Referring to fig. 4, fig. 4 is a flowchart illustrating a method for monitoring fatigue behavior of a driver according to a third embodiment of the present invention.
Based on the first embodiment, before the step S10, the method for monitoring fatigue behavior of a driver in this embodiment further includes:
step S101: and monitoring the interference of various fatigue driving actions of a driver on the wireless signal to obtain a plurality of sample channel state information.
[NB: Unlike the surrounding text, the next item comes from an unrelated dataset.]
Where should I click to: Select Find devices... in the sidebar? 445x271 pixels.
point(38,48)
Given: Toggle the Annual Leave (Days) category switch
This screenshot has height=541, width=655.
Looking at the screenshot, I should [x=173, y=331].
It can be understood that the car machine of this embodiment is provided with a sample data acquisition guidance process to guide the driver to make various different fatigue driving actions, specifically, actions such as yawning, frequent nodding, shaking, bending, and the like, and when the driver makes a fatigue driving action, the sample channel state information caused by the fatigue driving action is determined through the wireless signal transceiver terminal, and the sample channel state information is recorded.
Step S102: and respectively extracting the characteristics of the sample channel state information to obtain corresponding sample signal characteristics.
It should be noted that, wavelet packet decomposition is performed on each sample channel state information, corresponding wavelet packet energy characteristics and wavelet packet coefficient statistical characteristics are extracted, and the wavelet packet energy characteristics and the wavelet packet coefficient statistical characteristics corresponding to each sample channel state information are spliced to obtain sample signal characteristics.
Step S103: and reducing the dimension of each sample signal characteristic to obtain a corresponding target sample characteristic.
It can be understood that feature dimensionality reduction processing is performed on each sample signal feature by using Principal Component Analysis (PCA), and a plurality of target sample features are obtained.
Step S104: and constructing a training set and a verification set according to a plurality of target sample characteristics and corresponding fatigue action labels.
It should be noted that, in this embodiment, a large amount of acquired sample data is segmented according to a preset ratio, a training set and a verification set are constructed, and each sample data includes a target sample feature and a corresponding fatigue action tag. The preset ratio may be 7: 3.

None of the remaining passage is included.